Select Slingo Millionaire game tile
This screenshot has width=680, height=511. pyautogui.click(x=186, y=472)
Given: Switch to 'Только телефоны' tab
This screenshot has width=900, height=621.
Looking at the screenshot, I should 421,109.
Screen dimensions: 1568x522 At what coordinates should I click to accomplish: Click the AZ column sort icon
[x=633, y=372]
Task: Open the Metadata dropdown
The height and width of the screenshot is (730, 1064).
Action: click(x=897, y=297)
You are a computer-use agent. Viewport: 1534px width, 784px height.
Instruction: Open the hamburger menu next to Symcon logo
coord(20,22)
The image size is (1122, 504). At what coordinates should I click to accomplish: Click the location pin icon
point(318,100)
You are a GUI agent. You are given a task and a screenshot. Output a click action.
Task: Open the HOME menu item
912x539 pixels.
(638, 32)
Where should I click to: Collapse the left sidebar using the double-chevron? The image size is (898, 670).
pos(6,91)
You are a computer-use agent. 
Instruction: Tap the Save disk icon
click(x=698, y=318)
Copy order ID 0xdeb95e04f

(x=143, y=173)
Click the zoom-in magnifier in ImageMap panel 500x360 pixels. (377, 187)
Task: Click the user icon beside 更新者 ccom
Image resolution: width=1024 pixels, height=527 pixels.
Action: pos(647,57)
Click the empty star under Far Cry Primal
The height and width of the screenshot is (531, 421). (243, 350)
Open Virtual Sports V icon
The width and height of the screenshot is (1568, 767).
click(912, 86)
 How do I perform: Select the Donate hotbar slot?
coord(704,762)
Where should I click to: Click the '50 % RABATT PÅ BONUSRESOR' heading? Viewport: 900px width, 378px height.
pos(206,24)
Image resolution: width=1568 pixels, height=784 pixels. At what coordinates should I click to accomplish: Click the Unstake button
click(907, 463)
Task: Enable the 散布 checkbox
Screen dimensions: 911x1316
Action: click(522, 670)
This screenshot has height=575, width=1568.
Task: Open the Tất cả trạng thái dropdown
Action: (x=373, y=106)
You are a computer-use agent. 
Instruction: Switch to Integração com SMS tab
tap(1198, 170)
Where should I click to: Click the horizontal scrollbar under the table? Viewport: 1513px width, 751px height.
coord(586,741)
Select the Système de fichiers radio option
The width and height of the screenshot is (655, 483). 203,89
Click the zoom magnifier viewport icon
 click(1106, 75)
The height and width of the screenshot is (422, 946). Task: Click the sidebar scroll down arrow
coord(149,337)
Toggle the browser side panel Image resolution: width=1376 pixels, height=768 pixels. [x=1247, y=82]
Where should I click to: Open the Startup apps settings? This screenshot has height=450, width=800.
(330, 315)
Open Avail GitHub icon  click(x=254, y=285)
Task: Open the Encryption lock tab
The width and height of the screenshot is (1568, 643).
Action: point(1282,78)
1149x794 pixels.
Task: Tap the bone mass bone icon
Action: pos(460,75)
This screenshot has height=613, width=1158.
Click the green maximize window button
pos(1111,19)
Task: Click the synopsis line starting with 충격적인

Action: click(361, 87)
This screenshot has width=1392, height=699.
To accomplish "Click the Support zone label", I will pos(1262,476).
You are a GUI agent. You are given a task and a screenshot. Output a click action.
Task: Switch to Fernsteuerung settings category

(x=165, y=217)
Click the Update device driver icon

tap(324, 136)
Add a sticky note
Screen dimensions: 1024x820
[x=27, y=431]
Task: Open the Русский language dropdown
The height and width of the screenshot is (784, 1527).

════════════════════

■ **SHORT PROBLEM**: Can you arrange every line of the records above as a numbered list, dropping any blank lines?

■ **CORRECT ANSWER**:
1. Select Slingo Millionaire game tile
2. This screenshot has width=680, height=511. pyautogui.click(x=186, y=472)
3. Given: Switch to 'Только телефоны' tab
4. This screenshot has width=900, height=621.
5. Looking at the screenshot, I should 421,109.
6. Screen dimensions: 1568x522 At what coordinates should I click to accomplish: Click the AZ column sort icon
7. [x=633, y=372]
8. Task: Open the Metadata dropdown
9. The height and width of the screenshot is (730, 1064).
10. Action: click(x=897, y=297)
11. You are a computer-use agent. Viewport: 1534px width, 784px height.
12. Instruction: Open the hamburger menu next to Symcon logo
13. coord(20,22)
14. The image size is (1122, 504). At what coordinates should I click to accomplish: Click the location pin icon
15. point(318,100)
16. You are a GUI agent. You are given a task and a screenshot. Output a click action.
17. Task: Open the HOME menu item
18. 912x539 pixels.
19. (638, 32)
20. Where should I click to: Collapse the left sidebar using the double-chevron? The image size is (898, 670).
21. pos(6,91)
22. You are a computer-use agent. 
23. Instruction: Tap the Save disk icon
24. click(x=698, y=318)
25. Copy order ID 0xdeb95e04f
26. (x=143, y=173)
27. Click the zoom-in magnifier in ImageMap panel 500x360 pixels. (377, 187)
28. Task: Click the user icon beside 更新者 ccom
29. Image resolution: width=1024 pixels, height=527 pixels.
30. Action: pos(647,57)
31. Click the empty star under Far Cry Primal
32. The height and width of the screenshot is (531, 421). (243, 350)
33. Open Virtual Sports V icon
34. The width and height of the screenshot is (1568, 767).
35. click(912, 86)
36.  How do I perform: Select the Donate hotbar slot?
37. coord(704,762)
38. Where should I click to: Click the '50 % RABATT PÅ BONUSRESOR' heading? Viewport: 900px width, 378px height.
39. pos(206,24)
40. Image resolution: width=1568 pixels, height=784 pixels. At what coordinates should I click to accomplish: Click the Unstake button
41. click(907, 463)
42. Task: Enable the 散布 checkbox
43. Screen dimensions: 911x1316
44. Action: click(522, 670)
45. This screenshot has height=575, width=1568.
46. Task: Open the Tất cả trạng thái dropdown
47. Action: (x=373, y=106)
48. You are a computer-use agent. 
49. Instruction: Switch to Integração com SMS tab
50. tap(1198, 170)
51. Where should I click to: Click the horizontal scrollbar under the table? Viewport: 1513px width, 751px height.
52. coord(586,741)
53. Select the Système de fichiers radio option
54. The width and height of the screenshot is (655, 483). 203,89
55. Click the zoom magnifier viewport icon
56.  click(1106, 75)
57. The height and width of the screenshot is (422, 946). Task: Click the sidebar scroll down arrow
58. coord(149,337)
59. Toggle the browser side panel Image resolution: width=1376 pixels, height=768 pixels. [x=1247, y=82]
60. Where should I click to: Open the Startup apps settings? This screenshot has height=450, width=800.
61. (330, 315)
62. Open Avail GitHub icon  click(x=254, y=285)
63. Task: Open the Encryption lock tab
64. The width and height of the screenshot is (1568, 643).
65. Action: point(1282,78)
66. 1149x794 pixels.
67. Task: Tap the bone mass bone icon
68. Action: pos(460,75)
69. This screenshot has height=613, width=1158.
70. Click the green maximize window button
71. pos(1111,19)
72. Task: Click the synopsis line starting with 충격적인
73. Action: click(361, 87)
74. This screenshot has width=1392, height=699.
75. To accomplish "Click the Support zone label", I will pos(1262,476).
76. You are a GUI agent. You are given a task and a screenshot. Output a click action.
77. Task: Switch to Fernsteuerung settings category
78. (x=165, y=217)
79. Click the Update device driver icon
80. tap(324, 136)
81. Add a sticky note
82. Screen dimensions: 1024x820
83. [x=27, y=431]
84. Task: Open the Русский language dropdown
85. The height and width of the screenshot is (784, 1527).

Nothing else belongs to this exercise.